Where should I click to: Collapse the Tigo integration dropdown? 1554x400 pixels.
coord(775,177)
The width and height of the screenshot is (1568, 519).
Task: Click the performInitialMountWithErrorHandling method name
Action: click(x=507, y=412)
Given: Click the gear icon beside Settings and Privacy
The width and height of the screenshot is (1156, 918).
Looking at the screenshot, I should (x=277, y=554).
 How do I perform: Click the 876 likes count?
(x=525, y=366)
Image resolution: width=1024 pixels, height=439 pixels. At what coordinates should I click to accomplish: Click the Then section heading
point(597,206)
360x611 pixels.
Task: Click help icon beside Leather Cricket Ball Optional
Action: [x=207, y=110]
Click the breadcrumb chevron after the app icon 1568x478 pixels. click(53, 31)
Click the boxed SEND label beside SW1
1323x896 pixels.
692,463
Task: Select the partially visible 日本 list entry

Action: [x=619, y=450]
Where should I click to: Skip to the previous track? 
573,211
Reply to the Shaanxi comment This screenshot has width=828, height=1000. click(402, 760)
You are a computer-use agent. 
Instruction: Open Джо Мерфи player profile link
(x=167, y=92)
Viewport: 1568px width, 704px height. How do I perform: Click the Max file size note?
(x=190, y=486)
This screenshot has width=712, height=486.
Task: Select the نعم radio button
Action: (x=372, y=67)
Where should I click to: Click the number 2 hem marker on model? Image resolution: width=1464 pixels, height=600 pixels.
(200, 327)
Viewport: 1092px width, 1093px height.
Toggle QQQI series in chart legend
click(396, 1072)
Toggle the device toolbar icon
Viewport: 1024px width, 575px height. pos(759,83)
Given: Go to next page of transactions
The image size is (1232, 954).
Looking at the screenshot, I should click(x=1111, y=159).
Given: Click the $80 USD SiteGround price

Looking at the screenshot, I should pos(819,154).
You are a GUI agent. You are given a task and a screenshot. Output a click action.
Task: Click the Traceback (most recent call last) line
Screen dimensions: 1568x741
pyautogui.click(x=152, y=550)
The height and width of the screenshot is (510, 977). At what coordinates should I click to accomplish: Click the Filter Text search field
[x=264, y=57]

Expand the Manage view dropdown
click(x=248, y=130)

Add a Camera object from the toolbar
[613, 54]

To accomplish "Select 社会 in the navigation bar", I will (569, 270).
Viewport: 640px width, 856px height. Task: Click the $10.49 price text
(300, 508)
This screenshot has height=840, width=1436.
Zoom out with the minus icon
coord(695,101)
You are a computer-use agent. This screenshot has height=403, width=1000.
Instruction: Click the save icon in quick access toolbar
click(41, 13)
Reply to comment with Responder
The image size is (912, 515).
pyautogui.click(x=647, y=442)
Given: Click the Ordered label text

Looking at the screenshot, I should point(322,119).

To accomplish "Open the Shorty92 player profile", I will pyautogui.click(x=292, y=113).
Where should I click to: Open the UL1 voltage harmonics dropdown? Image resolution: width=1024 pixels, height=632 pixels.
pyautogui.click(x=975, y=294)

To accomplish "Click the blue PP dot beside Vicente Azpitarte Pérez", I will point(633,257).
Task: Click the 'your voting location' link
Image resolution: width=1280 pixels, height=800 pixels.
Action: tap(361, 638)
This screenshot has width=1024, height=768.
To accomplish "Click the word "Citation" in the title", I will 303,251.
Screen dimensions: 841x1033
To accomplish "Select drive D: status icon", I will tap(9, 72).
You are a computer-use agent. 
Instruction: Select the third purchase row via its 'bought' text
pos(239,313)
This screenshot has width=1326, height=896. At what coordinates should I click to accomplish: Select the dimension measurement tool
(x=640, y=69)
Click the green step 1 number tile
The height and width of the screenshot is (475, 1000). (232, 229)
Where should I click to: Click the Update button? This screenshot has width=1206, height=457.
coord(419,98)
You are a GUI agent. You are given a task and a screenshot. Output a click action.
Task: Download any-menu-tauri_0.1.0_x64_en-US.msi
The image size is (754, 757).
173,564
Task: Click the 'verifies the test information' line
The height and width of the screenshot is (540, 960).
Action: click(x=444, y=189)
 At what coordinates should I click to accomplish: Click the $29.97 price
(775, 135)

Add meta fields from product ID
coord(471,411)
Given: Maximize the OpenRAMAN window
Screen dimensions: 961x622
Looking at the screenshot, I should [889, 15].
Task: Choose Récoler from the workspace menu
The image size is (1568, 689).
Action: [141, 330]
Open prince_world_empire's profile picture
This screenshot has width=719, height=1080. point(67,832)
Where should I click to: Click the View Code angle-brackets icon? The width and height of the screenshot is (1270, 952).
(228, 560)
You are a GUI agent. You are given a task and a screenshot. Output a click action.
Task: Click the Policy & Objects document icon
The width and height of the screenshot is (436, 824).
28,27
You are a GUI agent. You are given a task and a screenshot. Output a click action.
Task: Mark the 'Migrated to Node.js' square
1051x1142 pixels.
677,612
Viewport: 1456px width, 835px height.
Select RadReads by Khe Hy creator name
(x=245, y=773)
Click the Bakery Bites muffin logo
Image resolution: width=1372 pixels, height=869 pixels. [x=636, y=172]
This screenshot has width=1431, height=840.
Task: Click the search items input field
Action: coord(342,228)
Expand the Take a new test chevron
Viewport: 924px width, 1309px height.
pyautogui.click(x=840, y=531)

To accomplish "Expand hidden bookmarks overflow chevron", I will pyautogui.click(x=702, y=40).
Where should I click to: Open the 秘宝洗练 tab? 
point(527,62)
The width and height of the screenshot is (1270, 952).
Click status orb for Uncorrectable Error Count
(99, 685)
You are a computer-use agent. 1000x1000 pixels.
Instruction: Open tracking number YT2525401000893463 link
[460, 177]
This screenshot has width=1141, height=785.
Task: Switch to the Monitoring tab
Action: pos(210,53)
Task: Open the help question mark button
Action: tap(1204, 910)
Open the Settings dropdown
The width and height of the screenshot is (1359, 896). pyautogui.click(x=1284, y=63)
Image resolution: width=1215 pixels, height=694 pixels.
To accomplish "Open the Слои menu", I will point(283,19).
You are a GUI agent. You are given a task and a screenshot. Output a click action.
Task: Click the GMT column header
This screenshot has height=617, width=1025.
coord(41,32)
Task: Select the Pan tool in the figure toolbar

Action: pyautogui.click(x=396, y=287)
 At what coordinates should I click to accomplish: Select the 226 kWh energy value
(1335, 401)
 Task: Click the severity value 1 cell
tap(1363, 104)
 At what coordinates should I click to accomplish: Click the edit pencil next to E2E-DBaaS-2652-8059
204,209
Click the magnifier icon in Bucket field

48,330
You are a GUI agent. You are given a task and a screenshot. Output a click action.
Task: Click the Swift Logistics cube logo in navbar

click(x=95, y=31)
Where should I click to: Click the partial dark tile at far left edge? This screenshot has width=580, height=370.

········

- **Your objective**
Copy the material above, swapping every "Where should I click to" for "Where do I click to" and leaving all else as it is.

- **Result for this exercise**
Where do I click to: Collapse the Tigo integration dropdown? 1554x400 pixels.
coord(775,177)
The width and height of the screenshot is (1568, 519).
Task: Click the performInitialMountWithErrorHandling method name
Action: click(x=507, y=412)
Given: Click the gear icon beside Settings and Privacy
The width and height of the screenshot is (1156, 918).
Looking at the screenshot, I should (x=277, y=554).
 How do I perform: Click the 876 likes count?
(x=525, y=366)
Image resolution: width=1024 pixels, height=439 pixels. At what coordinates should I click to accomplish: Click the Then section heading
point(597,206)
360x611 pixels.
Task: Click help icon beside Leather Cricket Ball Optional
Action: [x=207, y=110]
Click the breadcrumb chevron after the app icon 1568x478 pixels. click(53, 31)
Click the boxed SEND label beside SW1
1323x896 pixels.
692,463
Task: Select the partially visible 日本 list entry

Action: [x=619, y=450]
Where do I click to: Skip to the previous track? 
573,211
Reply to the Shaanxi comment This screenshot has width=828, height=1000. click(402, 760)
You are a computer-use agent. 
Instruction: Open Джо Мерфи player profile link
(x=167, y=92)
Viewport: 1568px width, 704px height. How do I perform: Click the Max file size note?
(x=190, y=486)
This screenshot has width=712, height=486.
Task: Select the نعم radio button
Action: (x=372, y=67)
Where do I click to: Click the number 2 hem marker on model? Image resolution: width=1464 pixels, height=600 pixels.
(200, 327)
Viewport: 1092px width, 1093px height.
Toggle QQQI series in chart legend
click(396, 1072)
Toggle the device toolbar icon
Viewport: 1024px width, 575px height. pos(759,83)
Given: Go to next page of transactions
The image size is (1232, 954).
Looking at the screenshot, I should click(x=1111, y=159).
Given: Click the $80 USD SiteGround price

Looking at the screenshot, I should pos(819,154).
You are a GUI agent. You are given a task and a screenshot. Output a click action.
Task: Click the Traceback (most recent call last) line
Screen dimensions: 1568x741
pyautogui.click(x=152, y=550)
The height and width of the screenshot is (510, 977). At what coordinates should I click to accomplish: Click the Filter Text search field
[x=264, y=57]

Expand the Manage view dropdown
click(x=248, y=130)

Add a Camera object from the toolbar
[613, 54]

To accomplish "Select 社会 in the navigation bar", I will (569, 270).
Viewport: 640px width, 856px height. Task: Click the $10.49 price text
(300, 508)
This screenshot has height=840, width=1436.
Zoom out with the minus icon
coord(695,101)
You are a computer-use agent. This screenshot has height=403, width=1000.
Instruction: Click the save icon in quick access toolbar
click(41, 13)
Reply to comment with Responder
The image size is (912, 515).
pyautogui.click(x=647, y=442)
Given: Click the Ordered label text

Looking at the screenshot, I should point(322,119).

To accomplish "Open the Shorty92 player profile", I will pyautogui.click(x=292, y=113).
Where do I click to: Open the UL1 voltage harmonics dropdown? Image resolution: width=1024 pixels, height=632 pixels.
pyautogui.click(x=975, y=294)

To accomplish "Click the blue PP dot beside Vicente Azpitarte Pérez", I will point(633,257).
Task: Click the 'your voting location' link
Image resolution: width=1280 pixels, height=800 pixels.
Action: tap(361, 638)
This screenshot has width=1024, height=768.
To accomplish "Click the word "Citation" in the title", I will 303,251.
Screen dimensions: 841x1033
To accomplish "Select drive D: status icon", I will tap(9, 72).
You are a computer-use agent. 
Instruction: Select the third purchase row via its 'bought' text
pos(239,313)
This screenshot has width=1326, height=896. At what coordinates should I click to accomplish: Select the dimension measurement tool
(x=640, y=69)
Click the green step 1 number tile
The height and width of the screenshot is (475, 1000). (232, 229)
Where do I click to: Click the Update button? This screenshot has width=1206, height=457.
coord(419,98)
You are a GUI agent. You are given a task and a screenshot. Output a click action.
Task: Download any-menu-tauri_0.1.0_x64_en-US.msi
The image size is (754, 757).
173,564
Task: Click the 'verifies the test information' line
The height and width of the screenshot is (540, 960).
Action: click(x=444, y=189)
 At what coordinates should I click to accomplish: Click the $29.97 price
(775, 135)

Add meta fields from product ID
coord(471,411)
Given: Maximize the OpenRAMAN window
Screen dimensions: 961x622
Looking at the screenshot, I should [889, 15].
Task: Choose Récoler from the workspace menu
The image size is (1568, 689).
Action: [141, 330]
Open prince_world_empire's profile picture
This screenshot has width=719, height=1080. point(67,832)
Where do I click to: Click the View Code angle-brackets icon? The width and height of the screenshot is (1270, 952).
(228, 560)
You are a GUI agent. You are given a task and a screenshot. Output a click action.
Task: Click the Policy & Objects document icon
The width and height of the screenshot is (436, 824).
28,27
You are a GUI agent. You are given a task and a screenshot. Output a click action.
Task: Mark the 'Migrated to Node.js' square
1051x1142 pixels.
677,612
Viewport: 1456px width, 835px height.
Select RadReads by Khe Hy creator name
(x=245, y=773)
Click the Bakery Bites muffin logo
Image resolution: width=1372 pixels, height=869 pixels. [x=636, y=172]
This screenshot has width=1431, height=840.
Task: Click the search items input field
Action: coord(342,228)
Expand the Take a new test chevron
Viewport: 924px width, 1309px height.
pyautogui.click(x=840, y=531)

To accomplish "Expand hidden bookmarks overflow chevron", I will pyautogui.click(x=702, y=40).
Where do I click to: Open the 秘宝洗练 tab? 
point(527,62)
The width and height of the screenshot is (1270, 952).
Click status orb for Uncorrectable Error Count
(99, 685)
You are a computer-use agent. 1000x1000 pixels.
Instruction: Open tracking number YT2525401000893463 link
[460, 177]
This screenshot has width=1141, height=785.
Task: Switch to the Monitoring tab
Action: pos(210,53)
Task: Open the help question mark button
Action: tap(1204, 910)
Open the Settings dropdown
The width and height of the screenshot is (1359, 896). pyautogui.click(x=1284, y=63)
Image resolution: width=1215 pixels, height=694 pixels.
To accomplish "Open the Слои menu", I will point(283,19).
You are a GUI agent. You are given a task and a screenshot. Output a click action.
Task: Click the GMT column header
This screenshot has height=617, width=1025.
coord(41,32)
Task: Select the Pan tool in the figure toolbar

Action: pyautogui.click(x=396, y=287)
 At what coordinates should I click to accomplish: Select the 226 kWh energy value
(1335, 401)
 Task: Click the severity value 1 cell
tap(1363, 104)
 At what coordinates should I click to accomplish: Click the edit pencil next to E2E-DBaaS-2652-8059
204,209
Click the magnifier icon in Bucket field

48,330
You are a GUI agent. You are given a task and a screenshot. Output a click action.
Task: Click the Swift Logistics cube logo in navbar

click(x=95, y=31)
Where do I click to: Click the partial dark tile at far left edge? This screenshot has width=580, height=370.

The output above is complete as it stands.